§ What you need to do: Once you have found the line with "The image size is (294, 469)." in the records below, retype it and every line after it to the end exactly, with no pictures and nothing more.

== Data for this task

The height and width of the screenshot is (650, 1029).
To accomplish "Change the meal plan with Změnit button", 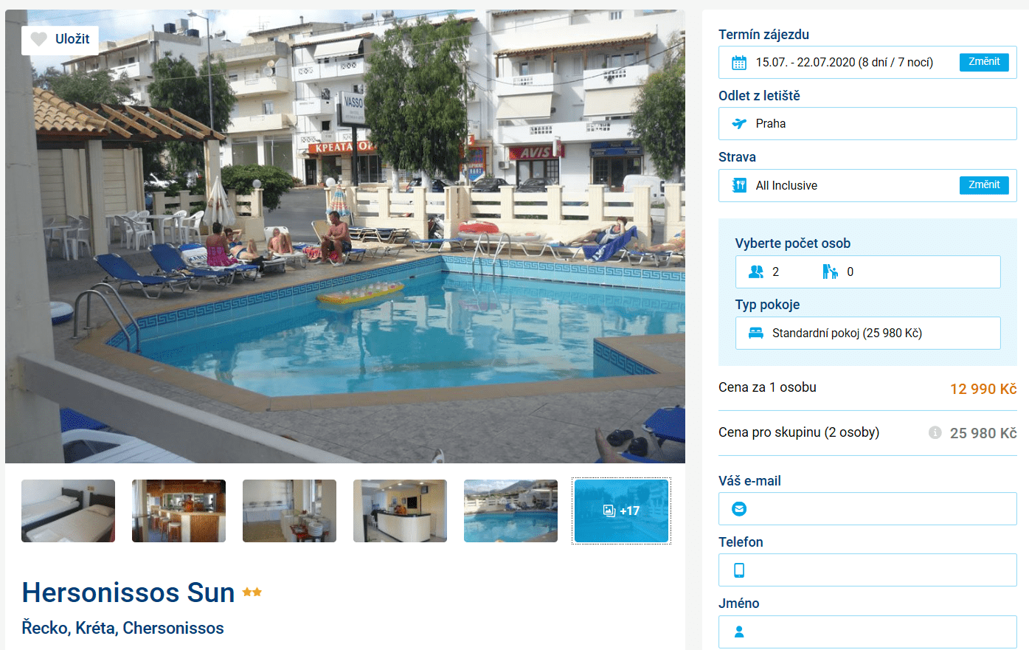I will (984, 185).
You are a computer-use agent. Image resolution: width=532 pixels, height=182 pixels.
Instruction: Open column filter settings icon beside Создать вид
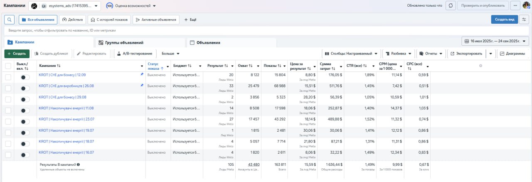point(524,20)
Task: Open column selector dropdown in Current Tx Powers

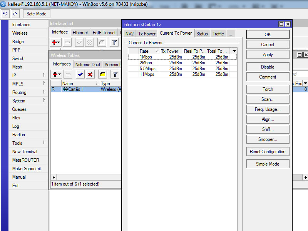Action: click(234, 51)
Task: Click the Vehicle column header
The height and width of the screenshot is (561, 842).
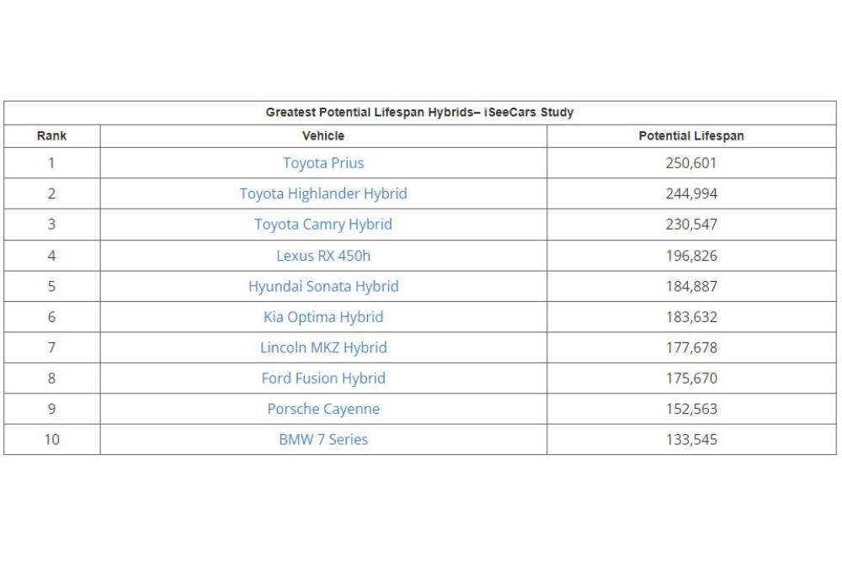Action: 323,135
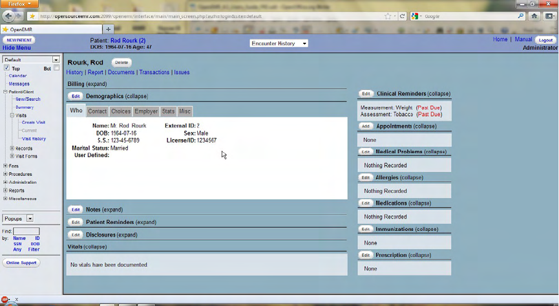Open the Default menu style dropdown

(31, 60)
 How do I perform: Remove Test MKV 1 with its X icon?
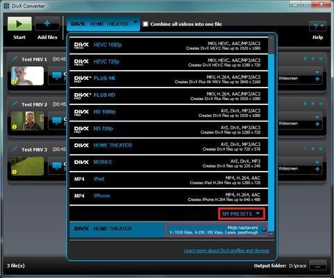pos(321,59)
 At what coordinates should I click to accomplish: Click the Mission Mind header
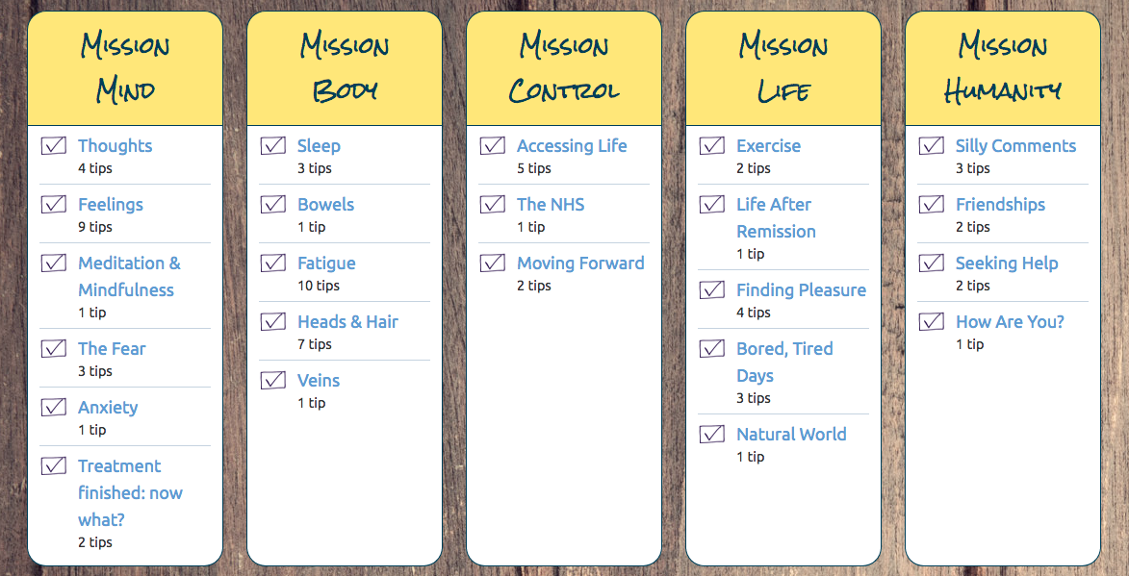(125, 68)
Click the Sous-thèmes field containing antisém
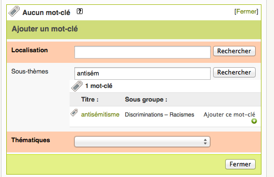274x177 pixels. pos(143,74)

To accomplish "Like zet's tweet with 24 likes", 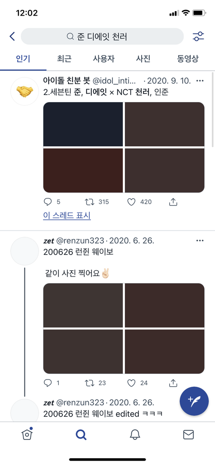I will 131,383.
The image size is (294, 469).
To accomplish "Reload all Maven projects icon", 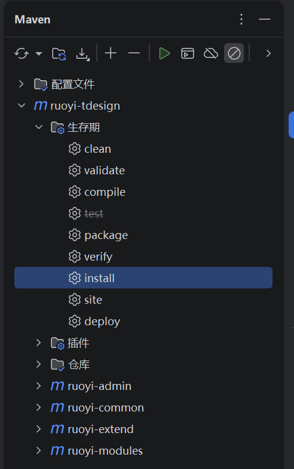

====

§ Output for this task:
The image size is (294, 469).
To accomplish "Reload all Maven projects icon", 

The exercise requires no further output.